This repo provides several cli/api utilities for js-ipfs to create and work with composite files, files created by concatenating smaller files which are still referenced on IPFS.
In particular, it provides a way to add a file to IPFS, split at least at the designated split offsets.
The split offsets can be loaded from a separate file.
This use cases is particularly useful for adding WARC files to IPFS, split at WARC record boundaries:
> cdxj-indexer my-warc.warc.gz > my-warc.cdxj
> node cli.js add my-warc.warc.gz my-warc.cdxj
...
final cid: <CID>
The final CID printed will point to the full WARC on IPFS, split at the offset boundaries in the CDXJ. The CID of each WARC record will be printed as well. Each WARC record has a CID on IPFS and can be deduplicated, as well as the full WARC file.
By default, commands use the IPFS API on default port (5001. The) --api
flag can be used to connect to a different API endpoint.
The concat
command is the core features that allows concatenating files 1 ... N which have already been added to IPFS (and each have an IPFS CID) into a new file
by creating a new tree simply linking the files together
node cli.js concat <CID 1> ... <CID N>
- concatenate files 1 ... N
The add command
node cli.js add <contentFilename> <splitsFilename>
- add file contentFilename
split along points listed in splitsFilename
.
The splitsFilename can be a CSV, JSON-lines or CDXJ files.
node cli.js show-ranges <CID> [depth]
- inspect a file and print ranges of file and CID that corresponds to those ranges.
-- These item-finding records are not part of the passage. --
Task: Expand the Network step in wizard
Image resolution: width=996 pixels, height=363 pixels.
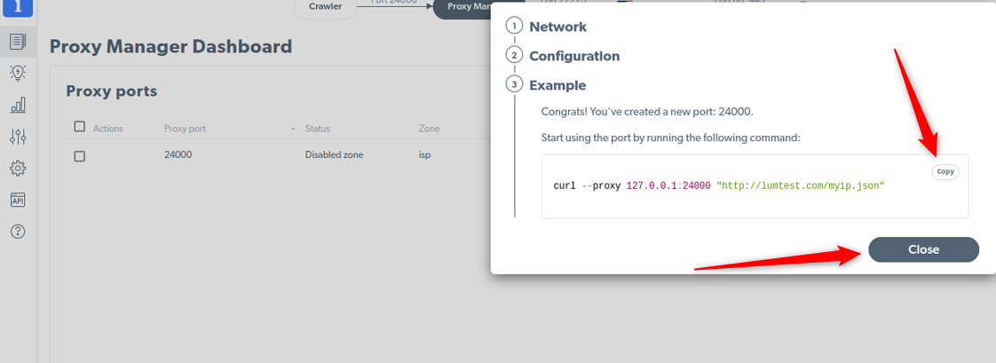Action: 557,27
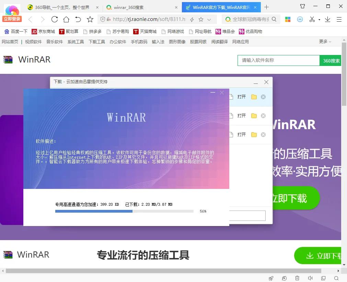Click the rocket speed-boost icon in status bar

[x=270, y=278]
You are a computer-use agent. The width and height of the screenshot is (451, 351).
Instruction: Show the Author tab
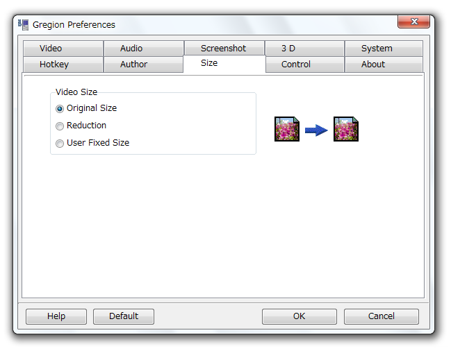[x=144, y=65]
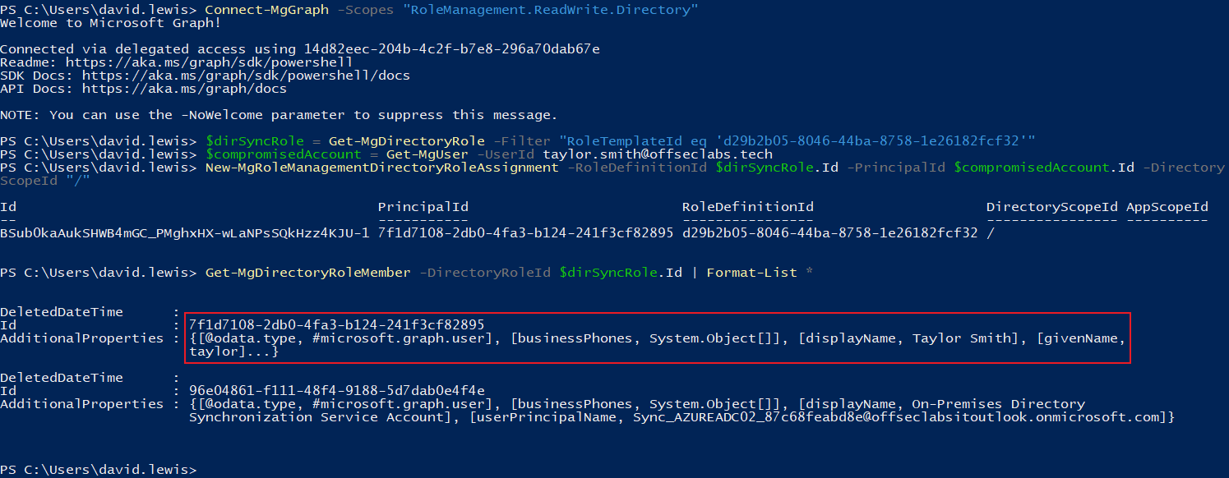
Task: Click the assignment Id value starting with BSub0kaAuk
Action: point(184,233)
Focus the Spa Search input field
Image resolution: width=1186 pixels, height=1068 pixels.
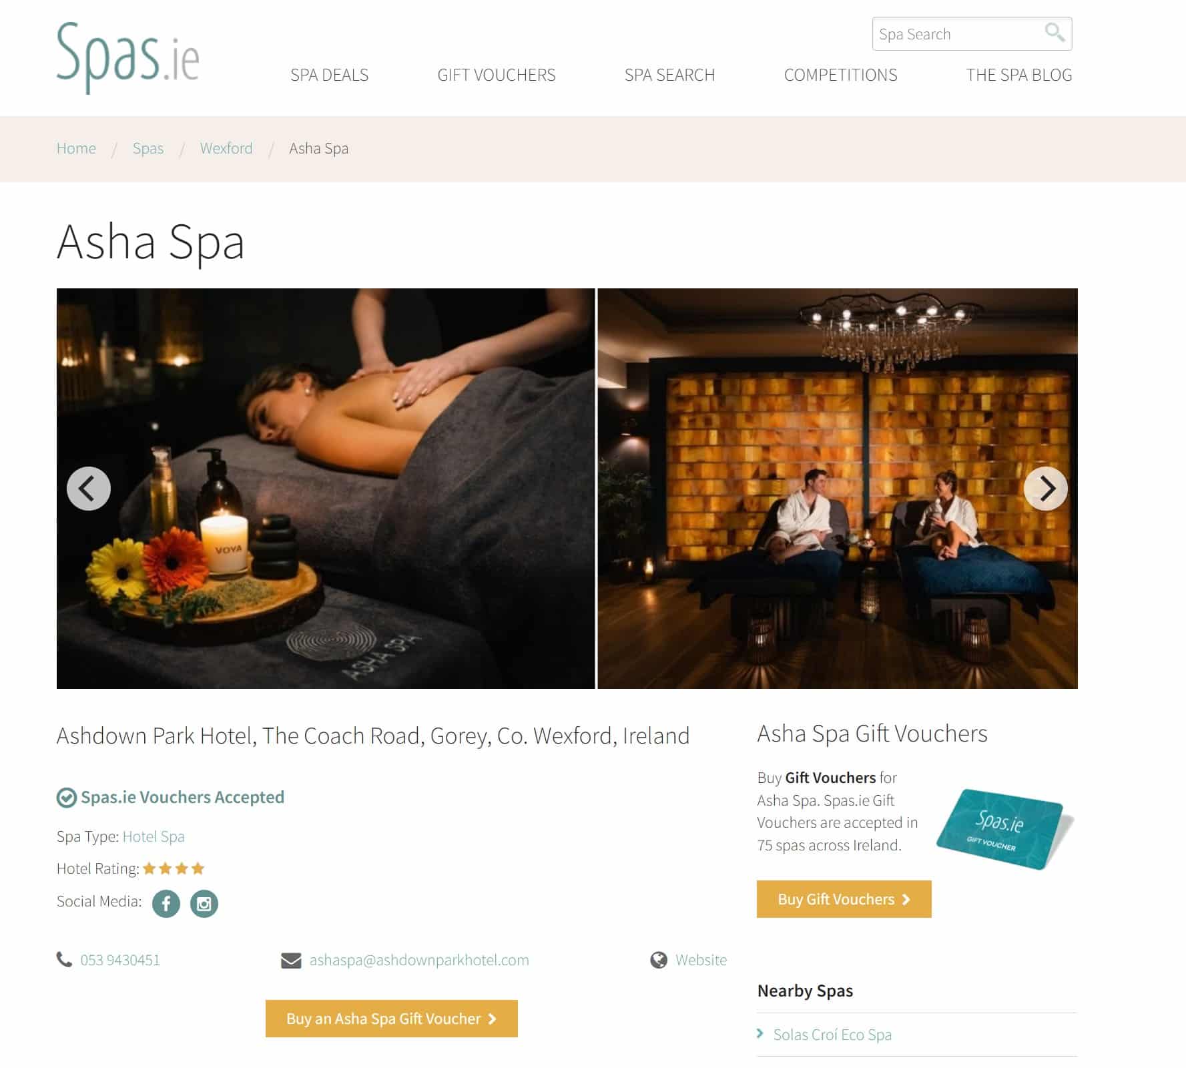(958, 34)
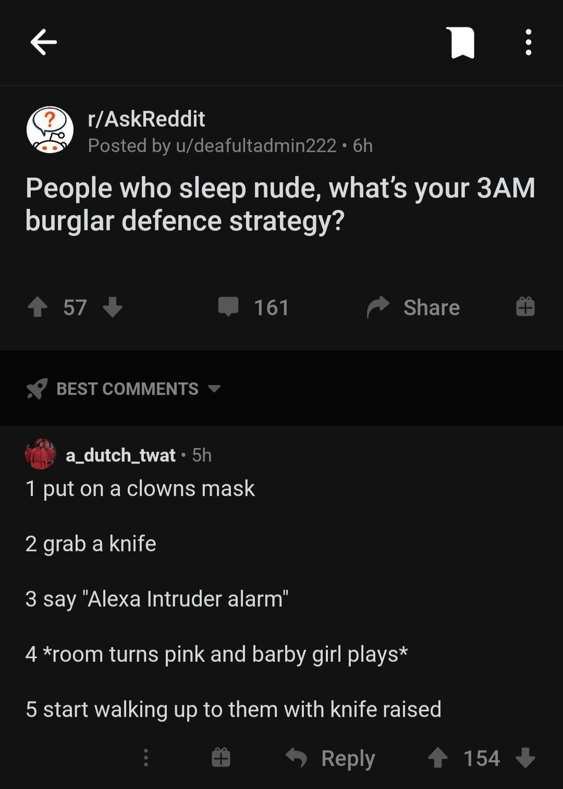Tap the r/AskReddit subreddit avatar
This screenshot has height=789, width=563.
click(x=50, y=130)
By default, with a depth of 1, the show-ranges command will show one layer in the IPFS DAG, outputting the direct members of a composite files. With a higher depth, the command will print the full tree of an IPFS file DAG.
This library also includes commands for working with directories, including:
node cli.js make-dir [name1=cid1] ... [nameN=cidN]
- create a new directory which contains the named files with the given CIDs
node cli.js add-to-dir <dirCid> [name1=cid1] ... [nameN=cidN]
- add list of named files (name=cid format) to existing directory
node cli.js walk-dir <cid>
- walks directory recursively, printing name of each CID, name and size contained.
node cli.js zip-dir <cid>
- creates a ZIP containing the contents of the directory in place (see below).
An experimental feature is creating a ZIP file by linking the existing directory with ZIP file entry metadata. The ZIP file is uncompressed and effectively reuses the contents of the directory, so that the ZIP is effectively deduplicated against the directory. This is possible due to the ZIP format and the data remains uncompressed, but may be useful for packaging.
This allows for sharing data as a directory as well as a ZIP without any data duplication, and providing a ZIP for portability / export outside IPFS.